§ **Short task**: Could you switch "address link" to "location link" in the rows, starting at the line that has "The image size is (1864, 1001)." and stopping after the line that has "Action: (x=329, y=21)", and return only those lines with nothing else changed? Omit the pictures from your answer.

§ **Listed records**:

** start **

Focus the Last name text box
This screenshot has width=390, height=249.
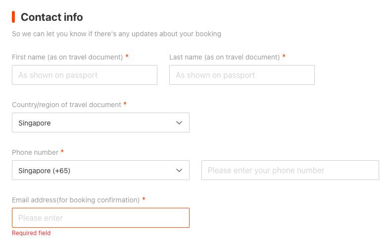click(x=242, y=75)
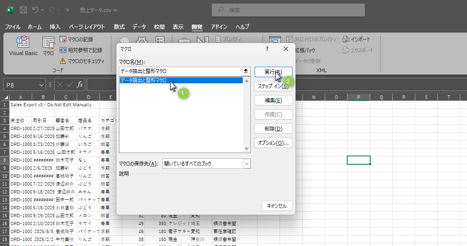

** end **
** start **

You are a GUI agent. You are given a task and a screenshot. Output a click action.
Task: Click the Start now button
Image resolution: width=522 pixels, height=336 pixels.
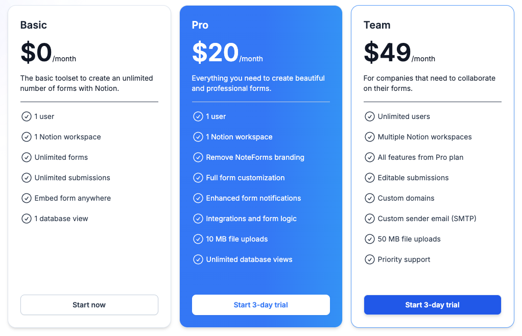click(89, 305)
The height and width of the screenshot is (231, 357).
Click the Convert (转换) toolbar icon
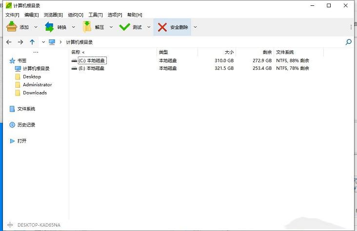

** end **
** start **

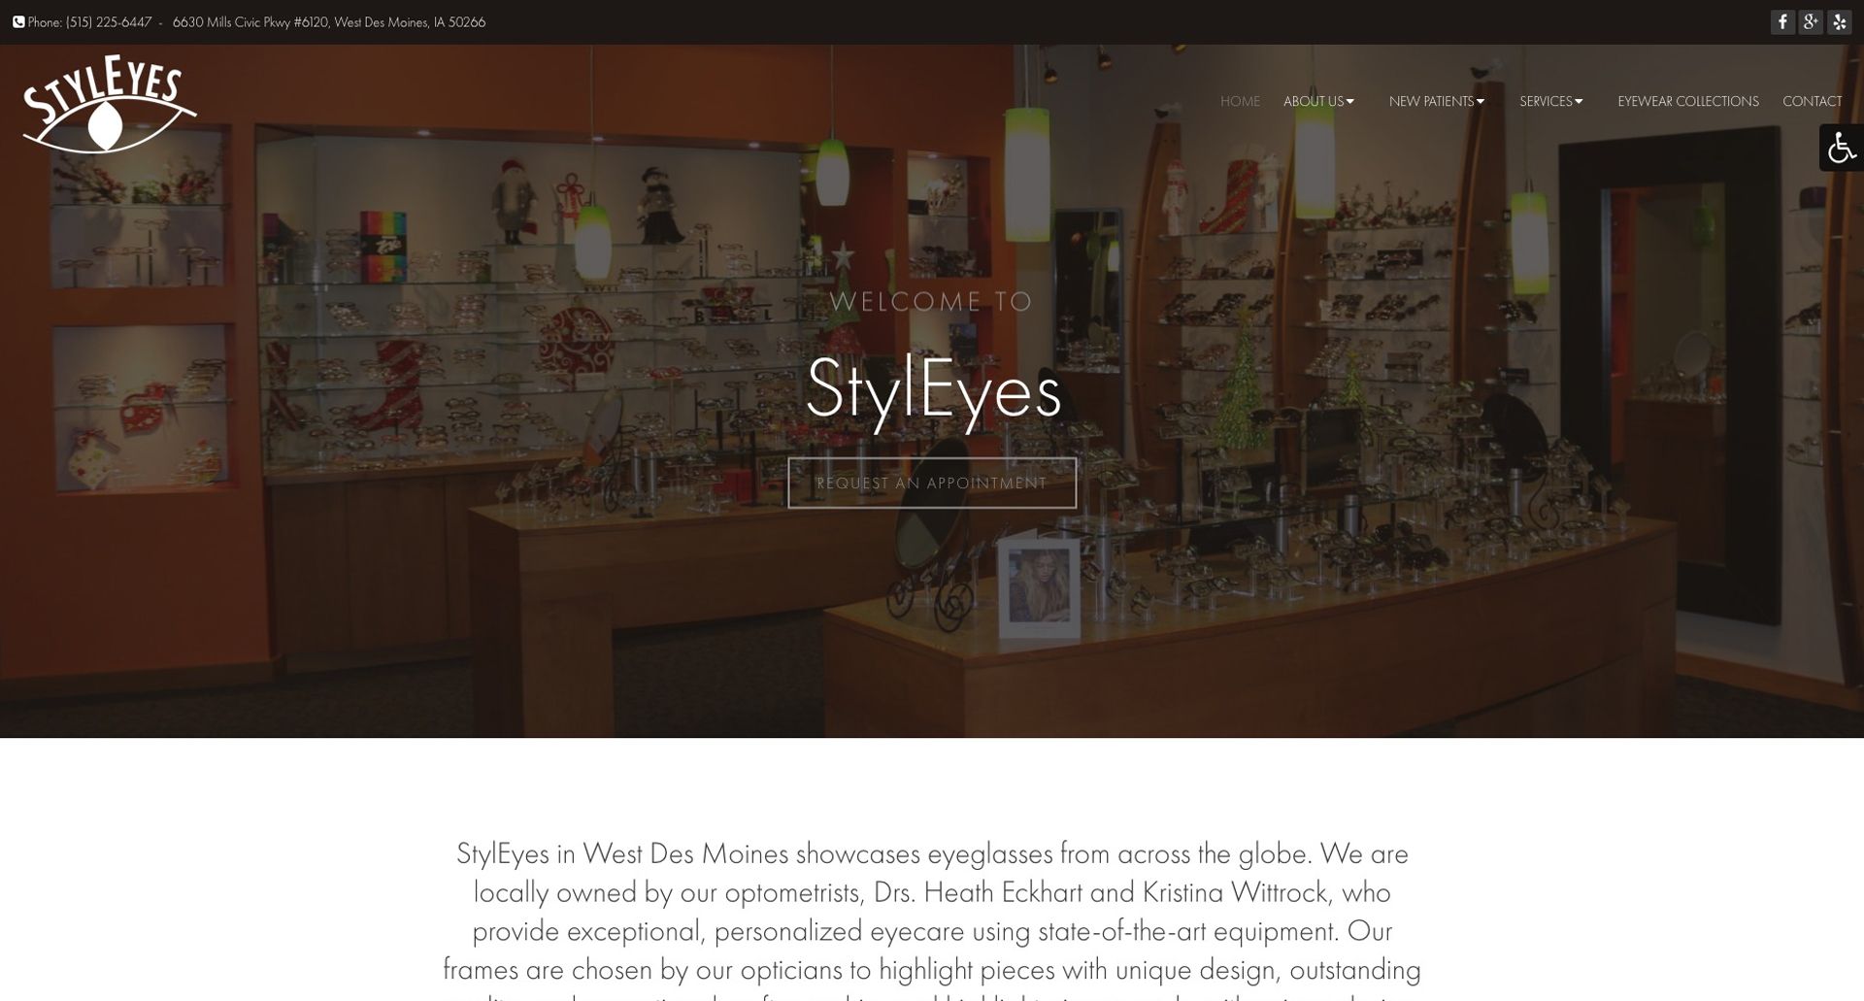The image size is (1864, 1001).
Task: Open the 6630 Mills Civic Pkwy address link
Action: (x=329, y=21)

** end **

§ **Answer for this exercise**:
The image size is (1864, 1001).
Task: Open the 6630 Mills Civic Pkwy location link
Action: (x=329, y=21)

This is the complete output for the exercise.